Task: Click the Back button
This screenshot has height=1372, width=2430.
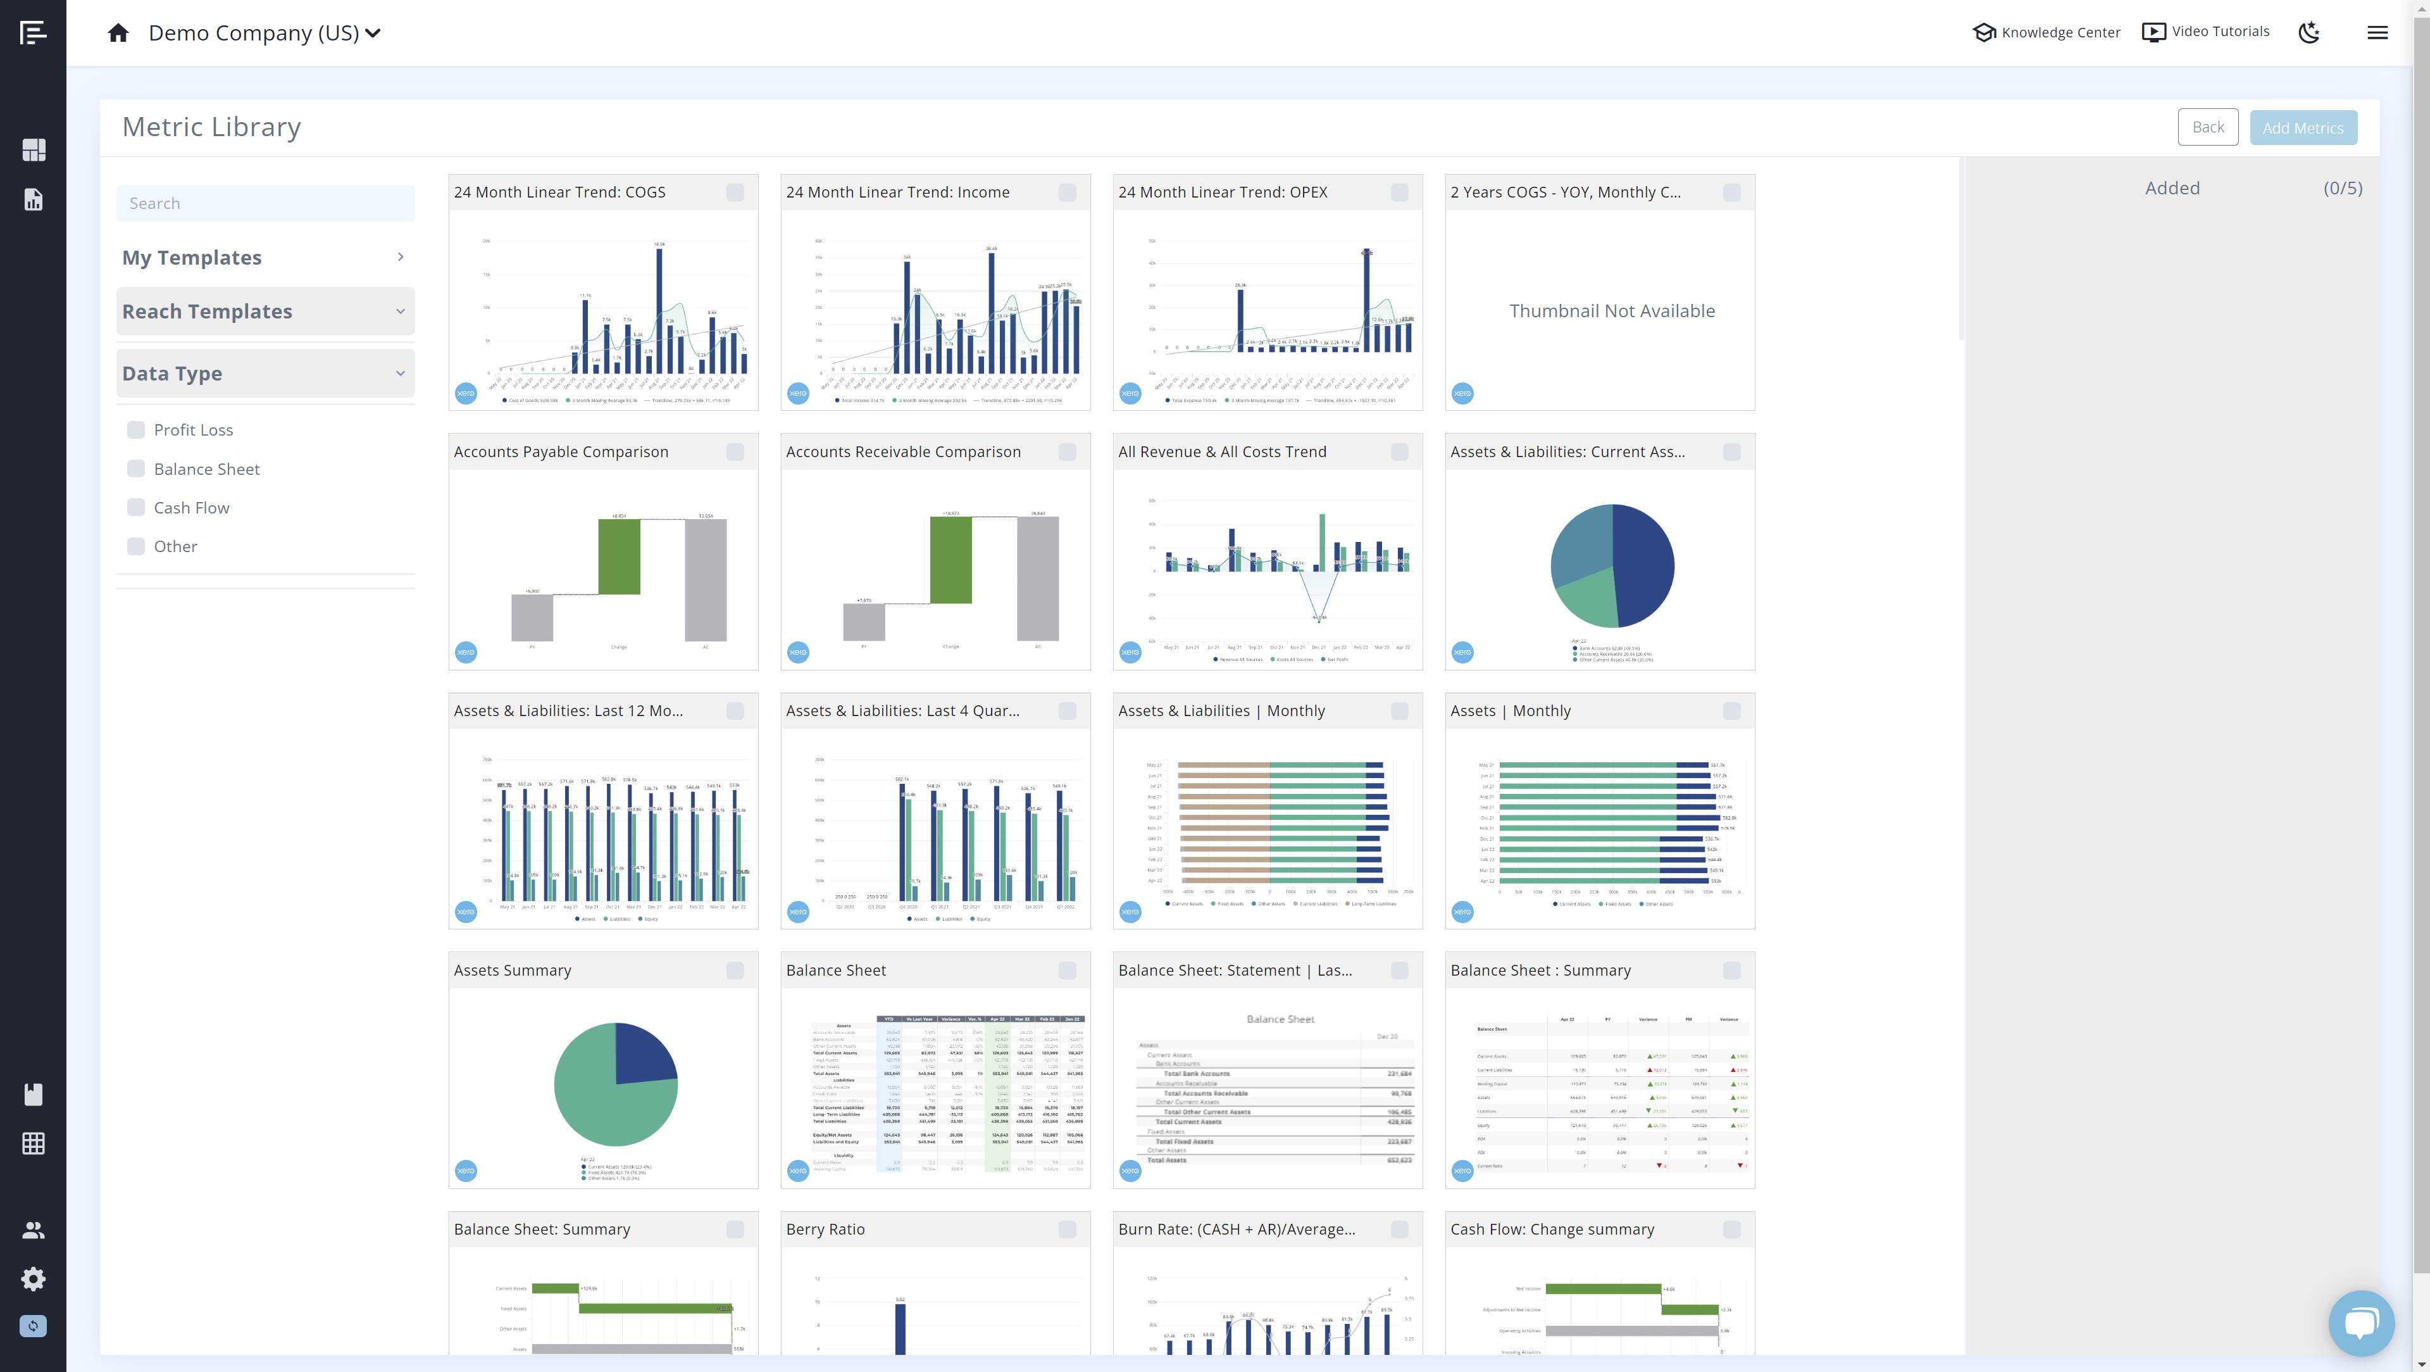Action: (2208, 125)
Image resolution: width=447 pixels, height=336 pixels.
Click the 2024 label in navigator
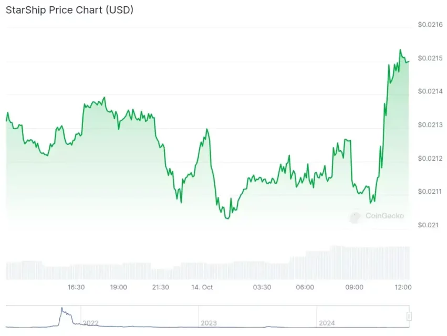[x=327, y=323]
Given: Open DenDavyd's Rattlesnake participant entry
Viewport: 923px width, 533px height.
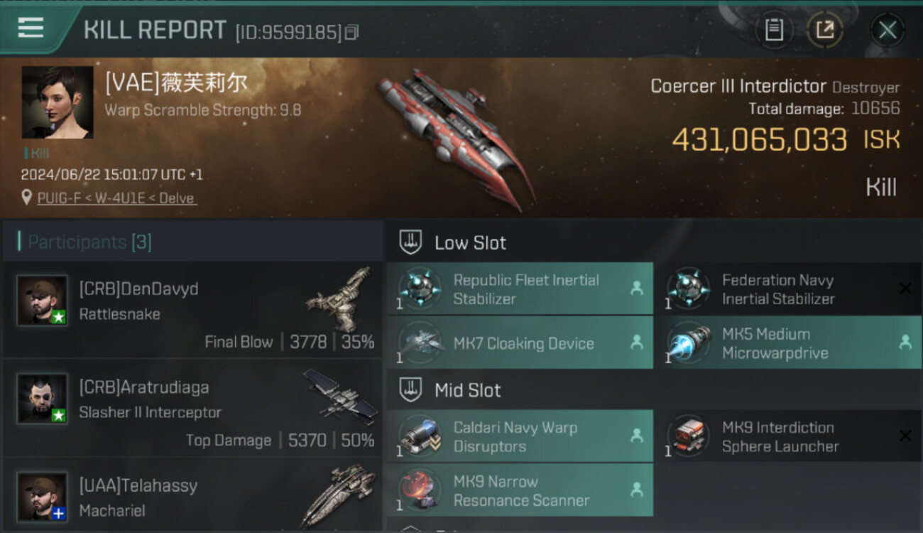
************
◆ Your objective
Quote every line of the entries above verbatim, omitting the pictures.

◆ Reply
Task: Click the Back button
This screenshot has height=1372, width=2430.
Action: (2208, 125)
Image resolution: width=447 pixels, height=336 pixels.
Click the 2024 label in navigator
[x=327, y=323]
Given: Open DenDavyd's Rattlesnake participant entry
Viewport: 923px width, 533px height.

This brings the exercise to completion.